Texte:
****************

Depuis la sortie de l’Auberge espagnole en 2002, Cédric Klaspish est devenu une figure assez appréciée au sein du cinéma populaire français. Néanmoins, son cinéma de la jeunesse avait également ses petits airs de vain, un cinéma qui est éventuellement sympathique mais qui finalement ne raconte pas grand-chose d’intéressant. Avec Les Poupées russes, une saga se met en route, et le parti-pris de Klapish pose problème : il ne se ré-invente pas et écule la même recette, sans se créer de nouveaux enjeux cinématographiques ou scénaristiques. On suit donc les (més)aventures de Xavier, campé par Romain Duris, accompagné par sa bande de potes. Une fois de plus, le schéma est réitéré dans Casse-tête chinois, au cas-où la vie du personnage de Xavier intéresserait des gens sur le long terme.

C’est justement là tout le problème : si l’on porte peu d’intérêt à Xavier, principal point de vue de notre histoire, c’est perdu d’avance. Jamais Klapish ne fait l’effort de redonner au spectateur des enjeux ou de l’intérêt pour son personnage. De ce fait, tout spectateur qui prendrait le train en marche a de fortes chances de se retrouver paralysé dans une comédie de deux heures, à regarder passivement Romain Duris errer entre New York et Paris. On peut rapidement penser finalement que Klapish ne pense pas à ses spectateurs, mais uniquement à ses personnages. On a le désagréable sentiment que c’est un film de potes qui ne nous convie pas à ses festivités. Même pour ceux qui apprécient les deux premiers opus, on peut tout de même se demander si le contenu de ce volet est suffisant pour faire un film.

****************

Lignes extraites:
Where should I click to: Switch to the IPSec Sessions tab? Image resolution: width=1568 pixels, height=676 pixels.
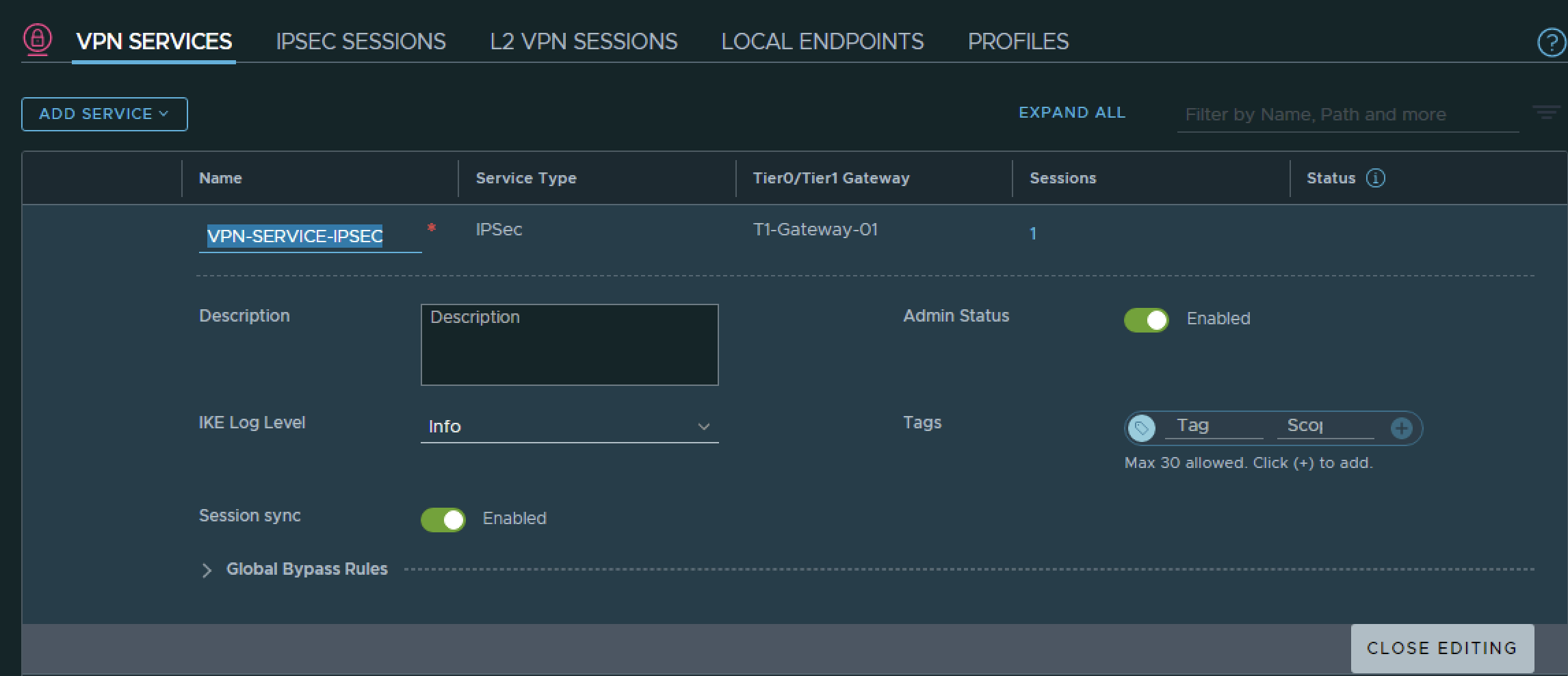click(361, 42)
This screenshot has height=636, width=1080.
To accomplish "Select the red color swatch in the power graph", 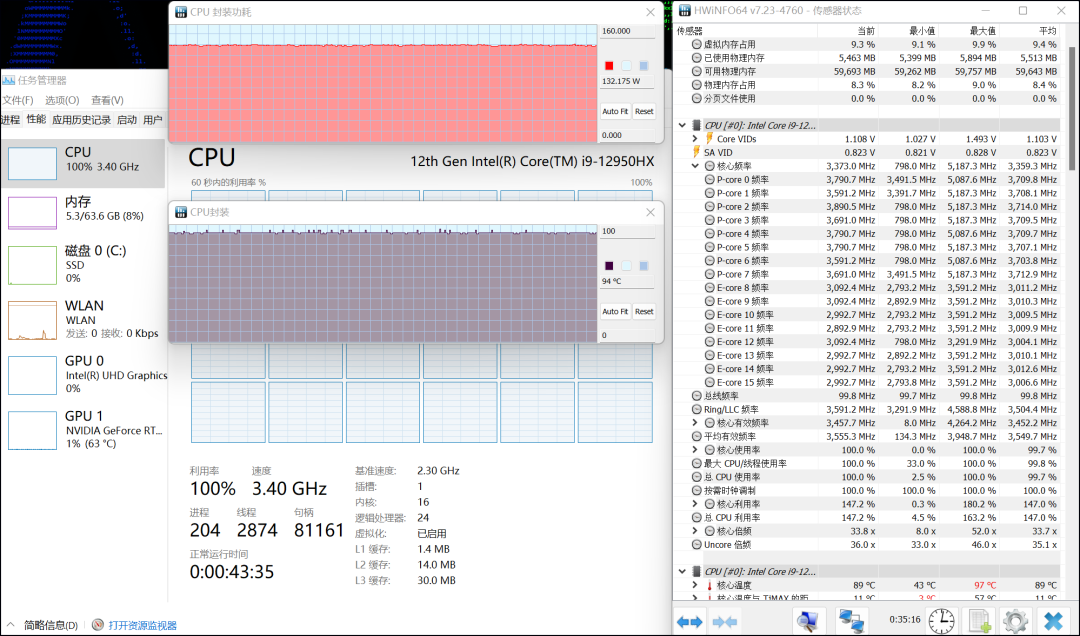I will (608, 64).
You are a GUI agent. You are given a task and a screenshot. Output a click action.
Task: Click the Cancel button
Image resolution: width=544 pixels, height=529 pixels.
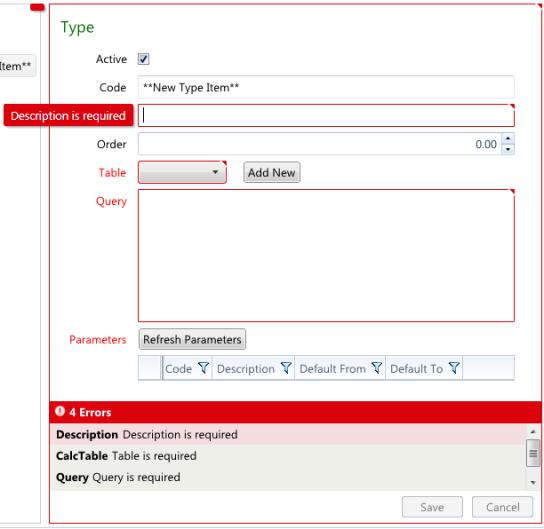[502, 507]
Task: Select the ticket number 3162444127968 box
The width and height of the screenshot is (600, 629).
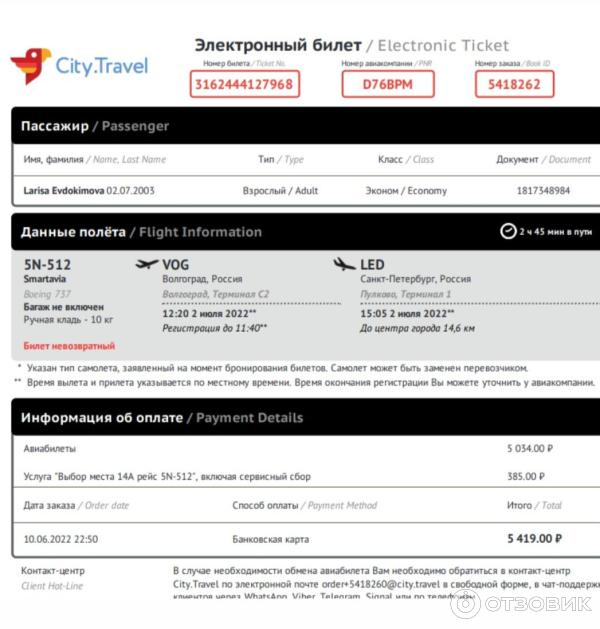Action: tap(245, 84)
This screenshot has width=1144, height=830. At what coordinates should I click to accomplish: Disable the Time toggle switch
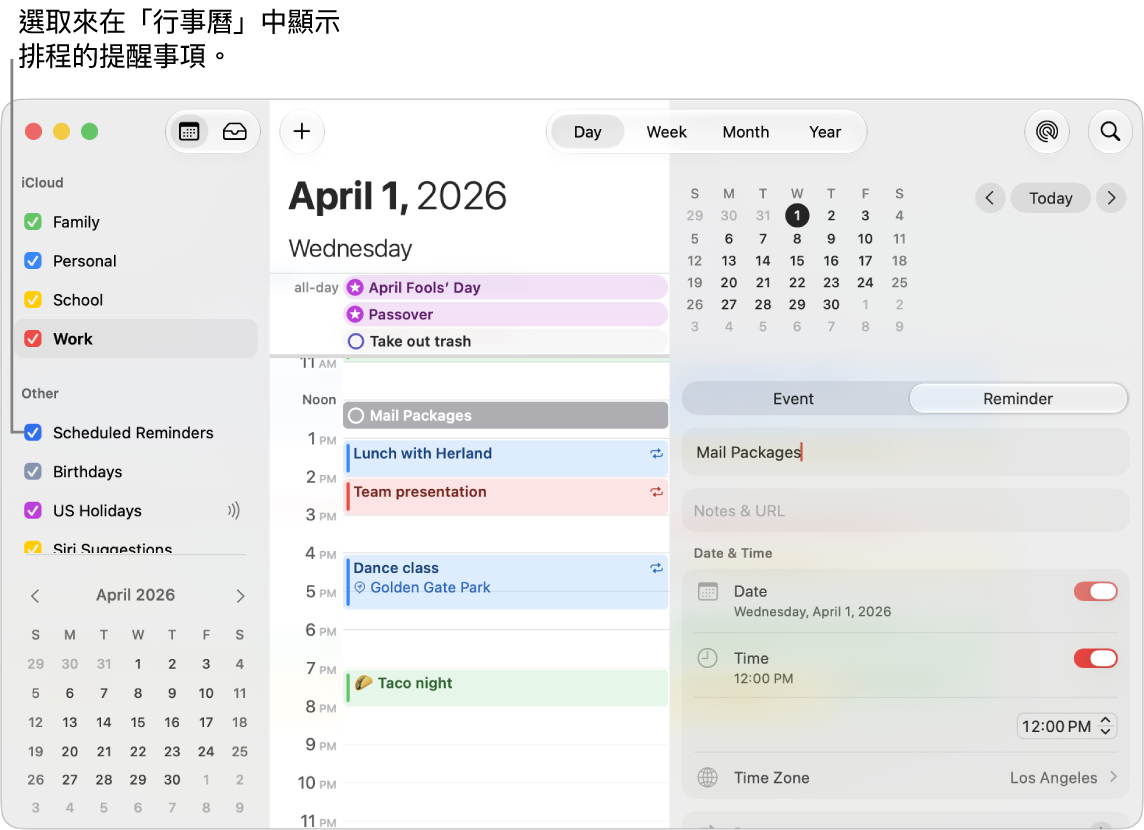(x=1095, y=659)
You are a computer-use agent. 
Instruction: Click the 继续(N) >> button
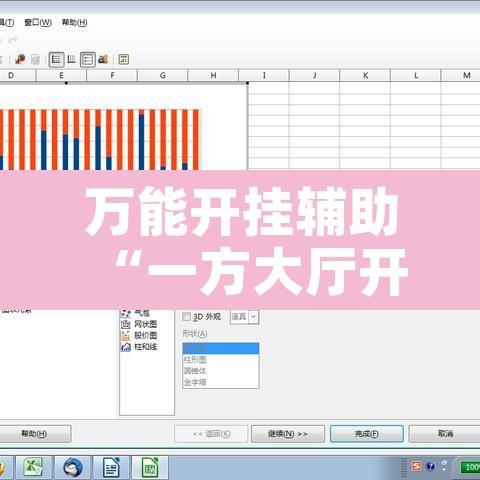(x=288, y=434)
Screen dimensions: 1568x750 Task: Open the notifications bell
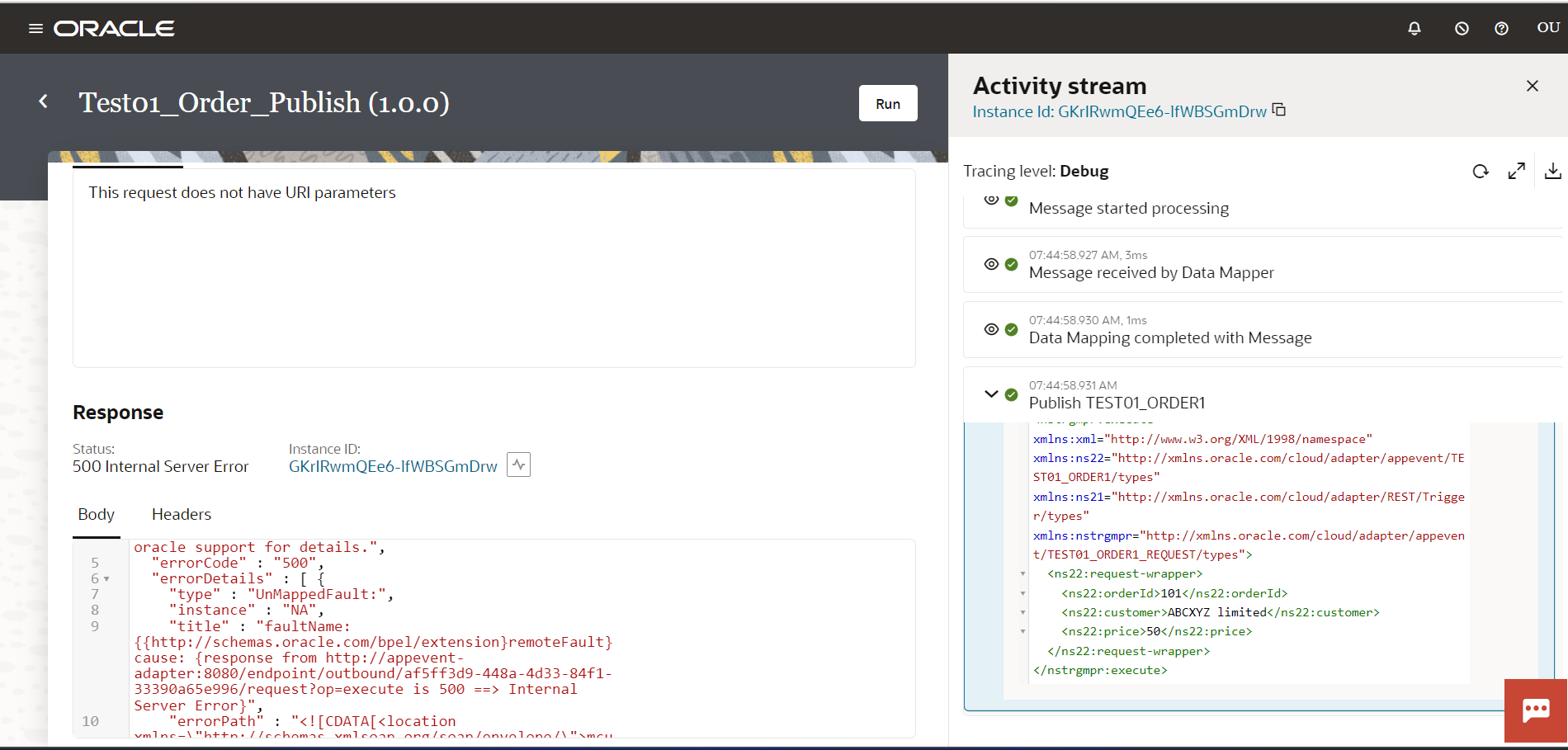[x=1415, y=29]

****************

Consigne:
Renommez « Xavier » en « Thomas » dans tout le passage de la critique allant de « C’est justement là » jusqu'à « faire un film. », puis redonnez ce passage. Appuyez-vous uniquement sur la critique.

Réponse attendue:
C’est justement là tout le problème : si l’on porte peu d’intérêt à Thomas, principal point de vue de notre histoire, c’est perdu d’avance. Jamais Klapish ne fait l’effort de redonner au spectateur des enjeux ou de l’intérêt pour son personnage. De ce fait, tout spectateur qui prendrait le train en marche a de fortes chances de se retrouver paralysé dans une comédie de deux heures, à regarder passivement Romain Duris errer entre New York et Paris. On peut rapidement penser finalement que Klapish ne pense pas à ses spectateurs, mais uniquement à ses personnages. On a le désagréable sentiment que c’est un film de potes qui ne nous convie pas à ses festivités. Même pour ceux qui apprécient les deux premiers opus, on peut tout de même se demander si le contenu de ce volet est suffisant pour faire un film.